If you struggled at work every day and got negative feedback for things you did or didn’t do, what would that do to your confidence and self-esteem? What would make you continue to push yourself to improve?
Many kids with learning and thinking differences have negative experiences in school and beyond because of what they do or don’t do. Think about the child with ADHD who keeps forgetting her homework and gets marked down for it. Or the child with dyscalculia who rarely finishes the math worksheet in class—or gets half the answers wrong. Those experiences can be frustrating and defeating.
So what makes kids with learning and thinking differences continue to push themselves to improve? The answer lies with being—and staying—motivated.
The Importance of Motivation
Motivation is the drive behind an action you take. It’s the force behind training long hours for a sport tryout or staying up late to make a science project even better.
Usually there’s an incentive involved. Making the team or having people admire your project at the science fair feels good, which makes the hard work leading up to it worth it. The positive feedback provides motivation to do it again the next time.
It can also lead kids to continue to try over the long haul. The incentive of having positive experiences and outcomes can keep them working despite hurdles. And the ability to do that is key for kids with learning and thinking differences.
Motivation and Kids With Learning and Thinking Differences
What gives kids the drive to do things? Often, it’s the prospect of succeeding—or at least improving so you can succeed. The more kids feel competent at a task, the more likely they are to enjoy the activity and want to get better at it. Success builds motivation, which leads to more success.
But kids with learning and thinking differences typically experience more setbacks than their peers. They face more challenges. And improvement and success may come more slowly or less frequently despite hard work. That can take a toll on motivation.
If a child studies for a test and still doesn’t do well, she might be motivated to try harder and do better next time. But if she keeps doing poorly, she may start to think, “Why bother studying for the next test? It’s not going to make a difference.”
Over time, she may start to anticipate a bad outcome with anything she does. That can cause her to give up easily, not try her best and avoid challenges altogether.
But if she finds the motivation to try yet again, she can persevere. She might be willing to stick with it even if she doesn’t have positive experiences at first. And that can build resilience.
How to Help Your Child Find Motivation
Kids with learning and thinking differences need motivation to try and try again. But without a strong history of success, your child may need more of a boost from you. Here are some ways you can help your child stay motivated.
Help her feel successful.

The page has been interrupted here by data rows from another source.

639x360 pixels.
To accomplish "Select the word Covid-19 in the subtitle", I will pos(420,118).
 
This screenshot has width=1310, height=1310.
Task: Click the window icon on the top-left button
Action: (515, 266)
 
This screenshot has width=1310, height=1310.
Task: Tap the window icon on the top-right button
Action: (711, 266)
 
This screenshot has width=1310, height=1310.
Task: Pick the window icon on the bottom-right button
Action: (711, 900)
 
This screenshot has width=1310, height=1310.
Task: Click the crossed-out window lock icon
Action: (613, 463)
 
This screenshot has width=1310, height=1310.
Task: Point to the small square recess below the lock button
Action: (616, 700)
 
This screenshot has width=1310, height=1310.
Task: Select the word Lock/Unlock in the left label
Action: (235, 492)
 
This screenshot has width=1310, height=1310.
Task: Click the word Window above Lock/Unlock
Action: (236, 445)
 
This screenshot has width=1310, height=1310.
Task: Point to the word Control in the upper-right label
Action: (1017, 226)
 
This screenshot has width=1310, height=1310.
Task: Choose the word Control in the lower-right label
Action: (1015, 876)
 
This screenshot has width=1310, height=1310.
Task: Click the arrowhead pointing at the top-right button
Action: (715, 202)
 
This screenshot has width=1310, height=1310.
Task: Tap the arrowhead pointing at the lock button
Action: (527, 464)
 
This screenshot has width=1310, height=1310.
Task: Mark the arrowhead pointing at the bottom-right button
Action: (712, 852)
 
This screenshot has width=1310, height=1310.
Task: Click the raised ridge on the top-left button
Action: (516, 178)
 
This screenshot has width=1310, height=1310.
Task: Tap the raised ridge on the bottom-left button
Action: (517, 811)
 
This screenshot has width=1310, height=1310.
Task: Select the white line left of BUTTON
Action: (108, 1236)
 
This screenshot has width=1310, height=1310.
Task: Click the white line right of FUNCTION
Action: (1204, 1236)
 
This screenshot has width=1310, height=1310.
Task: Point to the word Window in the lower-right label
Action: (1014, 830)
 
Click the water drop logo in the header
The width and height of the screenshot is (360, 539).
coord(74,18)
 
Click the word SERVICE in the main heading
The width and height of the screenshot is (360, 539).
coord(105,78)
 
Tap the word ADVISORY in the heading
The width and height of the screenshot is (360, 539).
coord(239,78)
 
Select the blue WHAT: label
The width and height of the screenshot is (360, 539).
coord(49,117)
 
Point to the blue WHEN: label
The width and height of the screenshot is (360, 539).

Feelings of success aren’t limited to the end of a project. With a little help from you at the start, your child can have positive moments along the way.
For example, if she has to write a paper, you might download a graphic organizer and help her with the outline. That extra support may help her feel more engaged in the writing process.
It may also build confidence as she’s working on it. So even if the outcome isn’t the greatest, that feeling of success while doing it may help her approach the next paper feeling motivated.
Focus on effort, not outcomes. If your child does well on a test, don’t just share your excitement over the grade. There are more helpful ways to give her praise. Ask her what she did to prepare. Did she make flashcards or get extra help from the teacher?
Do the same if she doesn’t do well. Reflecting on how she approached studying may help her discover other ways to do it next time. That can motivate her to try a new approach.
Foster a growth mindset. If your child tries but doesn’t succeed, avoid saying what’s done is done and leaving it at that. Frame the discussion around the steps she can take. That can help her keep moving forward instead of feeling stuck.
Focusing on “the next time” can help your child develop a “growth mindset.” It can instill the belief that you get better with practice. That’s much more motivating than a “fixed mindset,” the belief that if you’re not naturally great at something you’ll never be great at it.
Get your child out of her comfort zone. When kids experience negative outcomes, they can lose the motivation to try new things. That can happen with activities outside of school, too. But taking risks and trying new things can help kids to uncover new strengths and passions.
That’s why it’s important to stress the upside of trying things that may be difficult at first. Let’s say your child is starting to take piano lessons. She’s struggling just like all kids do when they begin learning a new activity. But if she’s used to having bad experiences when she works at things, she might avoid practicing.
In that case you can say, “I know it’s hard in the beginning. But imagine how great it will feel when you can play that song.” That may remind her of the incentive to keep trying.
Recognize success. No matter how your child does, find something you can say that’s positive and also true. Examples include: “You were a great team player today,” or “Your scales are getting better,” or “It’s great that you asked the teacher for help.”